When I was young and soft and I couldn’t fall asleep at night, I’d just lie there in bed, swallowing lumps of dread whose shape and taste I had no way of understanding. To stop my mind from its looping grind, I’d count as high as I could before the numbers lost their meaning, morphing into endless strings of code. Other times, I’d pick a word and repeat it over and over again until it became gibberish, a comforting slop-language. Now, as an adult, I occasionally come across words that seem so simple, so readily definable, that they lose meaning as soon as I start thinking about them. One of those words, I’ve recently discovered, is “ether.”
Say it with me now: ether. Say it again and again. What does it mean? In my mind, it conjures images of air, galaxies of stars; I see the way the sky pales to new colors as the black of outer-space pushes in, all around us.
Piotr Gwiazda’s most recent collection of poems, Messages, opens with a quote from Joe Milutis’s book, Ether: The Nothing that Connects Everything—and it’s this subtitle that hints at how we should read the following pages—which goes, in part, “…everyone should have an inalienable right to illusion, or at least a responsibility toward illusion.” It’s a fascinating way to begin a book, permission to create and to construct an understanding for the reader: a message.

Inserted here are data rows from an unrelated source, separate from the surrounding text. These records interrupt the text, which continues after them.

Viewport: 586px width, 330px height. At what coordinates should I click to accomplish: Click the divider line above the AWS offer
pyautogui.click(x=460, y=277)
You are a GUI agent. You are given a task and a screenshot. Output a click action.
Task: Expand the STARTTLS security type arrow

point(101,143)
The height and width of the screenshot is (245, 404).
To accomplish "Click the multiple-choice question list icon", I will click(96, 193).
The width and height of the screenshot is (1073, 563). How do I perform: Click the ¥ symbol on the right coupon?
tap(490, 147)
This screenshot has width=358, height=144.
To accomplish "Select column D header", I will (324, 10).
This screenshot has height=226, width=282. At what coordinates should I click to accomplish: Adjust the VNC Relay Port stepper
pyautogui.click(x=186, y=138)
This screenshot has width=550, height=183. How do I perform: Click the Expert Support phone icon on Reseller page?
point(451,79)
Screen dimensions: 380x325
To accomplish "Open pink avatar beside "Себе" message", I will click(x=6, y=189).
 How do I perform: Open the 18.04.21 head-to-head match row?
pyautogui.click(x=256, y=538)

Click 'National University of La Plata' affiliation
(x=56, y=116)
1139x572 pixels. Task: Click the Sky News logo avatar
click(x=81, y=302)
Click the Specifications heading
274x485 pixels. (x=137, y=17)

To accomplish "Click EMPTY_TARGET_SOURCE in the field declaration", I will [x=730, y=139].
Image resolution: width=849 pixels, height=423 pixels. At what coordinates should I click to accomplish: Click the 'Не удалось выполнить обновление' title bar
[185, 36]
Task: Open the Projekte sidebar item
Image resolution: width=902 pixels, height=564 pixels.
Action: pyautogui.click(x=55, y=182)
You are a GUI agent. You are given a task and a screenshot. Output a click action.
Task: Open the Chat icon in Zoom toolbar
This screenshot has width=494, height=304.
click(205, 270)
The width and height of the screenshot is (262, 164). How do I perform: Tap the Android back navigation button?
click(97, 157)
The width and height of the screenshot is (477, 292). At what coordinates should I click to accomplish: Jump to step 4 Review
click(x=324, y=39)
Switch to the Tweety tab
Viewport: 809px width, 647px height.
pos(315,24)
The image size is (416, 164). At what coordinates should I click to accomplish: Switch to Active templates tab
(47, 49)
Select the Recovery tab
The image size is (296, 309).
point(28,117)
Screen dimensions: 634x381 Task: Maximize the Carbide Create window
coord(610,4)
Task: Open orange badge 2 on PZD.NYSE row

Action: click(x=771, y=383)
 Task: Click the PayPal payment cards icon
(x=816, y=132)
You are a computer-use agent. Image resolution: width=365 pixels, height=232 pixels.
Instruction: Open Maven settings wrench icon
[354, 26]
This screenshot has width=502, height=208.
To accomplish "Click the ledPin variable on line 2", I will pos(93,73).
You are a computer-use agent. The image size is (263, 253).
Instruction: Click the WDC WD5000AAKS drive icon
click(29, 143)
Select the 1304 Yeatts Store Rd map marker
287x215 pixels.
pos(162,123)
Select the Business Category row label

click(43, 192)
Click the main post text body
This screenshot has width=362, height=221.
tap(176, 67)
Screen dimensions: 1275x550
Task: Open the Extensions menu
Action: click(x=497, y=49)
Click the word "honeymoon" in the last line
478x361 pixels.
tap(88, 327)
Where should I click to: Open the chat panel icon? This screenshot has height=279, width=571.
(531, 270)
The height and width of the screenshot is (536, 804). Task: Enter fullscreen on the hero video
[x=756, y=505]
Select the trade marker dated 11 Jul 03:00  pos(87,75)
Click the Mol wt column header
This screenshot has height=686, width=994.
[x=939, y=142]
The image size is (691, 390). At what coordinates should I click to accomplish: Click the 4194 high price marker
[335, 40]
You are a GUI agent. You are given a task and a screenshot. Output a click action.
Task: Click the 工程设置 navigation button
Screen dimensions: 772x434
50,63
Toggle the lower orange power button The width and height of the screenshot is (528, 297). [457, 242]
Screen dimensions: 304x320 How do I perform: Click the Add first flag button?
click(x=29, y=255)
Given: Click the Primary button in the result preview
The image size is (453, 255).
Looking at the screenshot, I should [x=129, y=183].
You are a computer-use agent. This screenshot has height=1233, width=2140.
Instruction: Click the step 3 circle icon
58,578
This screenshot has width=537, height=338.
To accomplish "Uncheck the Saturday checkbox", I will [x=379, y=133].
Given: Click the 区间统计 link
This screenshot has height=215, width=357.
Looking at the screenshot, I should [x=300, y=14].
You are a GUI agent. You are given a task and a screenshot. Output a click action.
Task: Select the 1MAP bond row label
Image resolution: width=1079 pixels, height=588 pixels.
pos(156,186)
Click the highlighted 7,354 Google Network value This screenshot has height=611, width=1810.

The first poem of the collection, perhaps not surprisingly, is entitled “Ether.” In it, Gwiazda writes:
And it is up to the poet
to translate, i.e. to say:
“You think this is a movie,
But it isn’t a movie.”
“You think this is freedom,
but it’s a Chinese toy.”
The poet is a hacker
(is art information?),
a spoiler of the tyrant’s feast,
a disturber of the public peace,
a traveler on the red-eye,
an assassin in the boardroom.
Many of the poems in Messages concern themselves with “the poet,” his or her role in modern society, their nature. It becomes clear that Gwiazda believes poets bear responsibility to process the world around them, to reflect and refract light, and in turn, they bear the burden of expectation, the obligation to beam outward some purified newness. Take, for example, these lines from the poem “Removable Tattoos:”
Every six months you are required to change
your email password and/or sexual partner.
You fell asleep one sunny afternoon
and woke up in a driving hailstorm.
All is not lost, however, when poets—
tired of contests, fed up with manifestos—
improvise in softly toned sprechstimme
songs of dubious importance and vague beauty.
Gwiazda’s poems are political in the sense that a person is political by nature of their very being. In organizing Messages into three distinct sections, Gwiazda is giving shape to this idea. The first section explores the notion of “the poet.” Toward the end of this section, Gwiazda slips in a sly quote from Nabokov—“time is a prison”—before devoting the entire second section to a long poem entitled “Time.”
Messages of intent can be detected throughout “Time.” Some of them are self-aware: “For months I’ve been working on / a poem called ‘Time.’ / Will it stand the test of time?” Or, “This poem amounts to, at best / a conversation with myself.” Others feel instructive: “Don’t be fooled / by complexity: / What seems to you complex / may be in fact quite simple.” Or, “I never feel the same way twice. / I struggle to make my mark. / I write for myself or strangers.” If, as Nabokov says, time is a prison, than “Time” is Gwiazda struggling with the prison of his poetic ambitions.
The final section of the book is perhaps the most fully realized, the product of the ideas and concepts introduced in parts one and two. Here Gwiazda portrays his America, uncovering the very substance of life, that indefinable connection between what we understand with our senses and the way we process that information internally. Take, for example, these lines from “Island:”
So unlike our slick American cities—New York, Baltimore, Wichita—
with their haphazard rebirths, different kinds of trees,
pedestrians navigating among traffic lights and closed sidewalks
in January rush, knowing that only being the best matters
and losing is no fun, that life gives no second chance,
no refund, no exchange. Plan your future. Dress for success.
For those interested in the poetic process, the alchemy of creation, Messages is a weighty, thought-provoking read. It won’t make itself obvious after a quick read—as the best books refuse to do—but over time, like repeating words in the dark, a new and better understanding will inevitably emerge.